Durch gravierende Änderungen im derzeit laufenden Genehmigungsverfahren gegenüber den bisher bekannten
Planungen, sieht es der BN als seine Pflicht als Naturschutzverband an, Bedenken zu äußern. Diese Bedenken berühren nicht die Nutzungen innerhalb der umzäunten ehemaligen Kaserne und des unmittelbaren Umfeldes,
wie zum Beispiel die Einrichtung eines Fahrsicherheitszentrums.

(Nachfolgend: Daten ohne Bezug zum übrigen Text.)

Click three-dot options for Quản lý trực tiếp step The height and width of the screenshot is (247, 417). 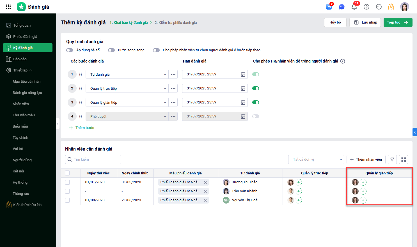[x=173, y=88]
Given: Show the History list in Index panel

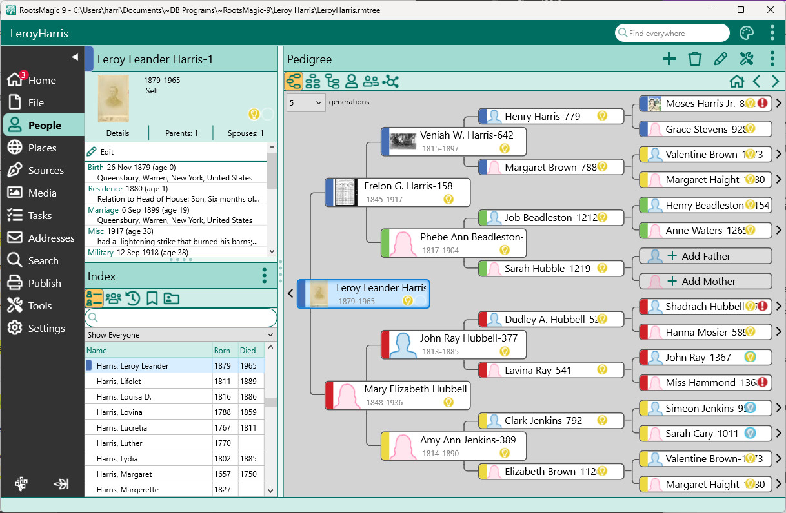Looking at the screenshot, I should point(133,298).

Der BN setzt sich weiterhin für eine naturverträgliche Nachnutzung aller militärischen Liegenschaften in
Ebern ein!
16.06.2006
Landratsamt erteilt Bescheid über befristete Genehmigung für Offroad-Nutzung nach dem BImSchG (Bundesimmissionsschutzgesetz)
20.07.2006
BN Landesverband erhebt Klage gegen die Genehmigung für Offroad-Nutzung und bietet einen Kompromissvorschlag an
21.07.2006
Klagen mehrerer Anwohner
vor allem aus Lärmschutzgründen gegen den Genehmigungsbescheid des LRA HAS vom 16.06.2006 für Offroad-Nutzung
(diese Klagen haben aufschiebende Wirkung, d.h. der Genehmigungsbescheid darf nicht vollzogen werden, so
dass keine Veranstaltungen stattfinden dürfen!)
28.08.2006
BN-LV an Stadt Ebern
„Ergänzende Stellungnahme im Rahmen der frühzeitigen Beteiligung der Träger öffentlicher Belange“ zum Bebauungsplan
30.08.2006
LRA HAS ordnet die sofortige Vollziehung des Bescheides an
(die aufschiebende Wirkung der Klagen ist damit aufgehoben)
19.09.2006
Anwohner beantragen beim Verwaltungsgericht Würzburg
die aufschiebende Wirkung ihrer Klagen wieder herzustellen (um die Globetrotterveranstaltung zu verhindern)
22.09.2006
Verwaltungsgericht Würzburg weist die Anträge der Anwohner in einem Eilverfahren ab
(damit kann der Bescheid wieder vollzogen werden und Veranstaltungen stattfinden)
28.09.2006
8. Änderung des Flächennutzungsplanes (Scopingtermin
in der Rathaushalle)
10.10.2006
Gebb antwortet BN
12.10.2006
Stadtrat billigt
- 8. Änd. Flächennutzungsplan
- Entwurf des Bebauungsplans
13.10.2006
Bekanntmachung in NP und FT
öffentliche Auslegung:
- 8. Änd. Flächennutzungsplan
- Entwurf des Bebauungsplans
23.10.-23.11.2006
02.11.2006
Verwaltungsgericht Würzburg lehnt die Anträge auf
Wiederherstellung der aufschiebenden Wirkung mit Beschluss ab (damit kann der Bescheid weiterhin vollzogen werden und Veranstaltungen stattfinden)
23.11.2006
Stellungnahme BN
zum Bebauungsplan und zur Änderung des Flächennutzungsplans
18.12.2006
Besichtigung der Liegenschaften durch Interessenten Harald Zorn
mit Genehmigung der Gebb
19.12.2006
Gebb lehnt Herausgabe von Plänen ab
22.02.2007
Runder Tisch Bundeswehrkonversion Ebern
11.04.2007
Verteidigungsministerium antwortet auf MdB-Anfrage
22.05.2007
Verwaltungsgericht Würzburg lehnt die zulässigen Klagen von Anwohnern als nicht begründet ab
22.05.2007
Verwaltungsgericht Würzburg hat mit Zwischenurteil entschieden, dass die
Verbandsklage des BN zulässig ist
01.06.2007
BN Landesverband stellt beim Gericht Antrag auf Wiederherstellung der aufschiebenden
Wirkung nach § 80 der VerwGO
02.07.2007
LRA Hassberge legt gegen das Urteil vom 22.05.2007 Berufung beim Bayerischen
Verwaltungsgerichtshof in München ein
11.07.2007
Gebb legt als Beigeladene ebenfalls gegen das Urteil vom 22.05.2007 Berufung ein
25.07.2007
Verwaltungsgericht Würzburg stellt die aufschiebende Wirkung der Klage des BN wieder her
(BN hatte einen sogenannten Eilantrag gestellt)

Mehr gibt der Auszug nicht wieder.